Illustration of the Omicron RBD and AstraZeneca antibody interaction and RBD mutation-induced BFE changes. a The 3D structure of the ACE2 and AstraZeneca antibody complex. AZD1061 and AZD8895 do not overlap on the S protein RBD (PDB ID: 7L7E[27]). ACE2 is included as a reference. b Omicron mutation-induced BFE changes for the complex of RBD and AZD8895. c Omicron mutation-induced BFE changes for the complex of RBD and AZD1061. d Omicron mutation-induced BFE changes for the complex of RBD, AZD8895, and AZD1061.

Figure 7:

Illustration of the Omicron RBD and other antibodies and RBD mutation-induced BFE changes. a Antibody CT-P59 in reference with ACE2. b BFE changes of Omicron mutation-induced on the binding of CT-P59 and RBD. c Antibody C135 in reference with ACE2. d BFE changes of Omicron mutation-induced on the binding of C135 and RBD. *: no results due to incomplete structure of C135. e Antibody C144 in reference with ACE2. f BFE changes of Omicron mutation-induced on the binding of C144 and RBD. g Antibody S309 in reference with ACE2. h BFE changes of Omicron mutation-induced on the binding of S309 and RBD.

Figure 8:

Comparison of predicted variant vaccine breakthrough potential with experimental data. a Accumulated negative BFE changes induced by Omicron, Alpha, Beta, Delta, Gamma, Lambda, and Mu mutations respectively for 185 antibody-RBD complexes.
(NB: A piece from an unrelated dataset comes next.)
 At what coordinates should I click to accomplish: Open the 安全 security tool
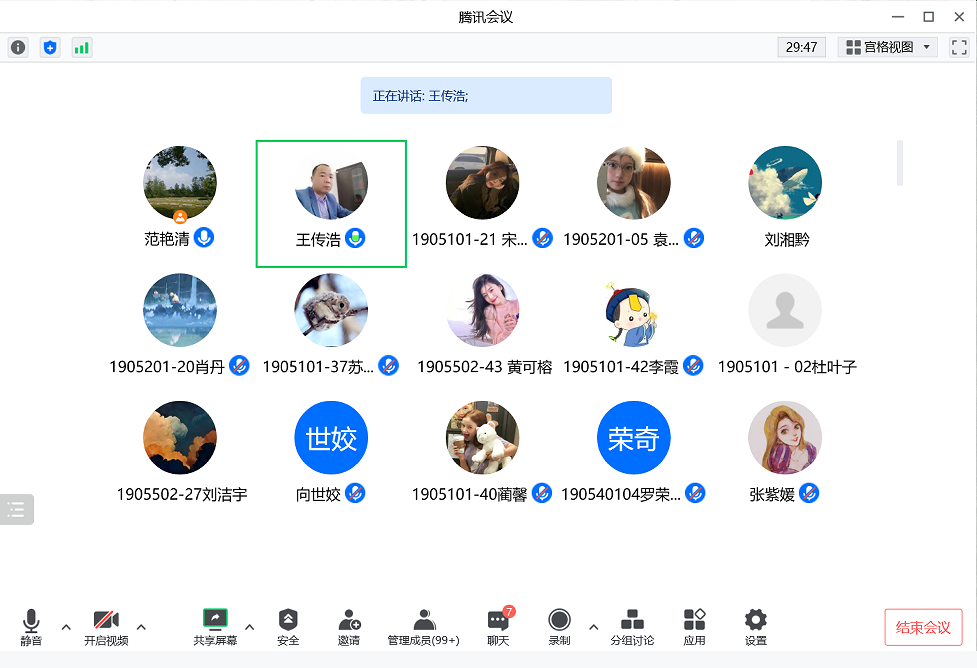click(x=288, y=626)
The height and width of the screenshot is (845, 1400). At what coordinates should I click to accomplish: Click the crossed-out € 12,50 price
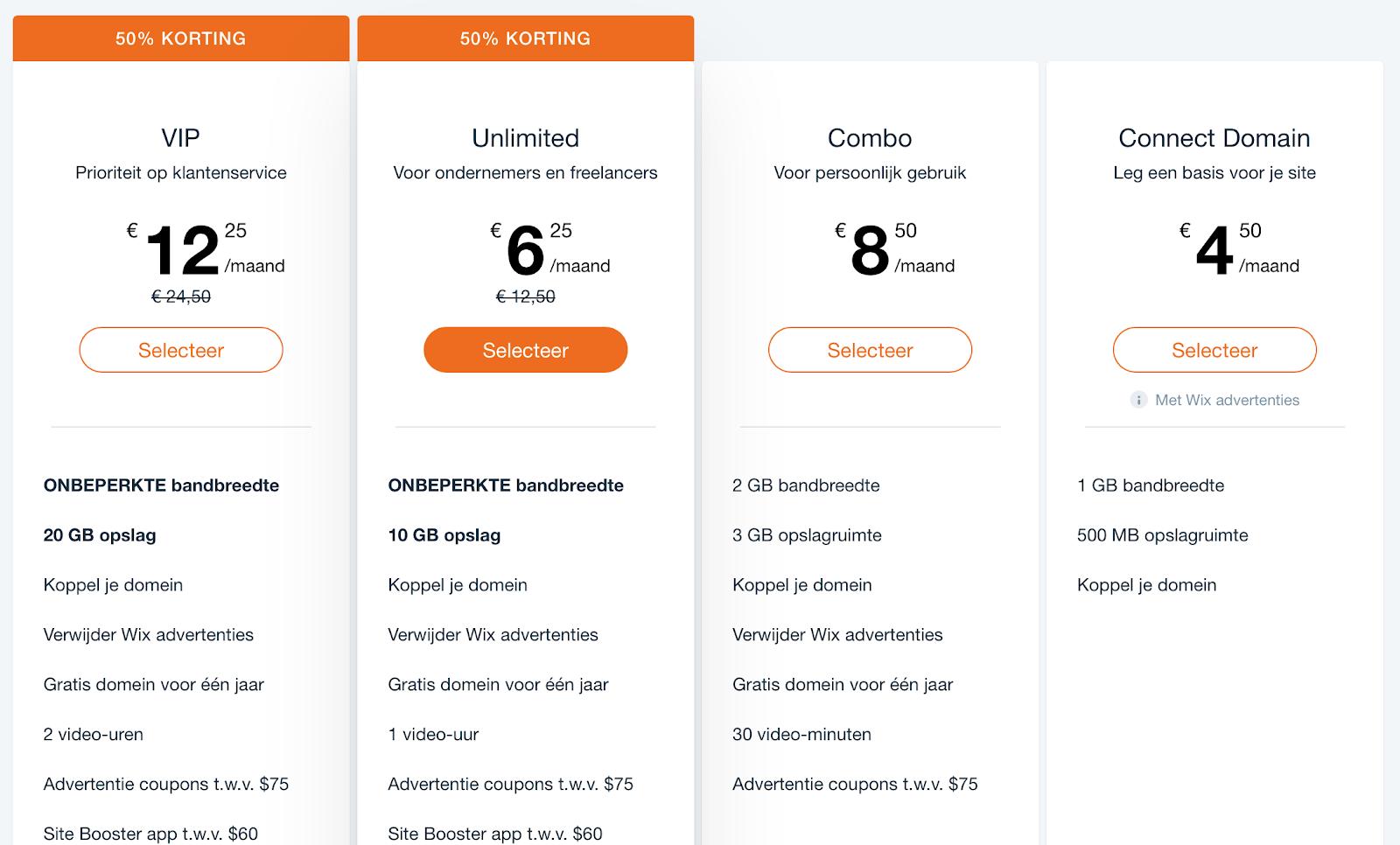tap(526, 297)
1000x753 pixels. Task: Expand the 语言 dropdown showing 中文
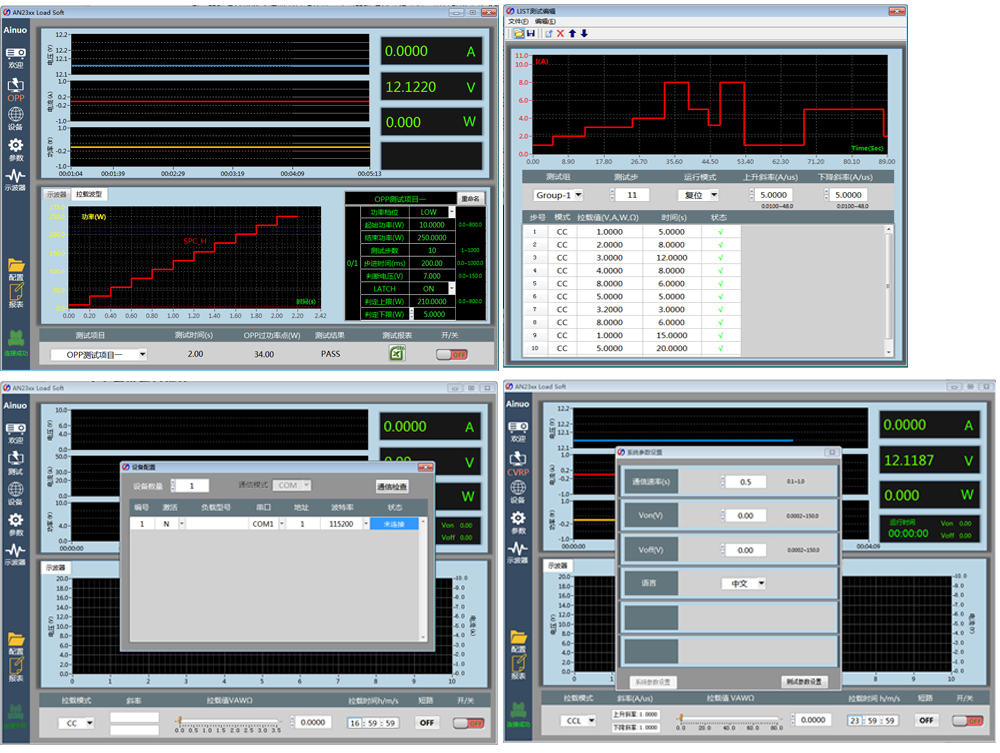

For each variant, the number on the top is the fold of affinity reduction computed by e^{−BFEchange_average}, where BFEchange_average, denoted by a circle, is the mean value of 185 antibody-RBD negative BFE changes. b The comparison of neutralization activity against Omicron, Alpha, Beta, Delta, Gamma, Lambda, and Mu variants based on 28 convalescence sera [37]. For each variant, the number on the top is the ratio of neutralization ED₅₀ compared to the reference strain D614G.

Figure 9:

Comparison of predicted antibody breakthrough potential with experimental data [38]. Colors indicate three different range. For BFE changes, dark red: BFE changes ≤ −2kcal/mol, median red: −2kcal/mol < BFE changes ≤ −1kcal/mol, and light red: BFE changes > − 1kcal/mol. For fold changes, dark red: fold changes < −1000, median red: −1000 ≤ fold changes < −100, and light red: fold changes ≥ −100.